A review of the transplacental transfer of persistent halogenated organic pollutants: Transfer characteristics, influential factors, and mechanisms

Abstract

Persistent halogenated organic pollutants (HOPs) are a class of toxic chemicals, which may have adverse effects on fetuses via transplacental transfer from their mothers. Here, we review reported internal exposure levels of various HOPs (organochlorinated pesticides, polychlorinated biphenyls, polybrominated diphenyl ethers, short- and medium-chain chlorinated paraffins, and per- and poly-fluoroalkyl substances) in placenta, and both maternal and umbilical cord sera. We also present analyses of the transplacental transfer and placental distribution characteristics of each class of compounds, and discuss effects of several factors on the transfer and accumulation efficiencies of HOPs, as well as the main mechanisms of HOPs’ transfer across the placental barrier. Reported compound-specific transplacental transfer efficiencies and distribution efficiencies, expressed as umbilical cord:maternal serum and placental:maternal serum concentration ratios (RCM and RPM, respectively), are summarized. Average published RCM values of the HOPs range from 0.24 to 3.08 (lipid-adjusted) and from 0.04 to 3.1 (based on wet weights), and are highest for perfluoroalkylcarboxylates (PFCAs) and tetrabromobisphenol A. Average published RPM values range from 0.14 to 1.02 (lipid-adjusted) and from 0.30 to 1.4 (based on wet weights).
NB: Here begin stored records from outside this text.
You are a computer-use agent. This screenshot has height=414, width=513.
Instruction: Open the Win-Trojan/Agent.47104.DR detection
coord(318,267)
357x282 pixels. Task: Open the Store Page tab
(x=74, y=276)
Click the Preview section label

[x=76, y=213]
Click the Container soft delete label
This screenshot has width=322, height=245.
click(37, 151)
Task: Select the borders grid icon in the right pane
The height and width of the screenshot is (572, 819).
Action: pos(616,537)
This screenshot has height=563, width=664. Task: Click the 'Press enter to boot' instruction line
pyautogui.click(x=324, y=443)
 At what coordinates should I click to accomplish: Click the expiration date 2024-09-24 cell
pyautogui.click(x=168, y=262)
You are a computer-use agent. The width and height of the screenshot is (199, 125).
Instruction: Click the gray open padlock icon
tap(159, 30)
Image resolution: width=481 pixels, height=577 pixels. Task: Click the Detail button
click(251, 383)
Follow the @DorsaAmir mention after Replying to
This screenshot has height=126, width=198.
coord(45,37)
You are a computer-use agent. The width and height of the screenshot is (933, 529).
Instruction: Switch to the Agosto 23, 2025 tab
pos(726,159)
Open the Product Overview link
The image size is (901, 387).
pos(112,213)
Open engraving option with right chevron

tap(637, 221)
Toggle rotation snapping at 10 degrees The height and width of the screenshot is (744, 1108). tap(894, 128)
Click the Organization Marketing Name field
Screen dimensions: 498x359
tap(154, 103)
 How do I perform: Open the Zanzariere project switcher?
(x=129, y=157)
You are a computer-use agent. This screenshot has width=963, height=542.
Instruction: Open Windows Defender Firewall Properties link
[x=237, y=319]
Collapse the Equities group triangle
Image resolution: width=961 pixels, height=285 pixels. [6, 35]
The broad RCM and RPM ranges may reflect effects of various factors, inter alia physicochemical properties of HOPs, metabolic capacities of mothers and fetuses, placental maturity, and differential expression of influx/efflux transporters in the placenta. Generally, HOPs’ RCM values decline linearly with molecular size, and are curvilinearly related to solubility. Plasma protein binding affinity and the difference between maternal and fetal metabolic capacities may also affect some HOPs’ transfer efficiencies. HOPs’ molecular size may be influential. Transplacental transport of HOPs likely occurs mostly through passive diffusion, although influx/efflux transporters expressed on maternal and/or fetal sides of the placenta may also facilitate or hinder their transport. Overall, the review highlights clear gaps in our understanding of mechanisms involved in HOPs’ transplacental transport.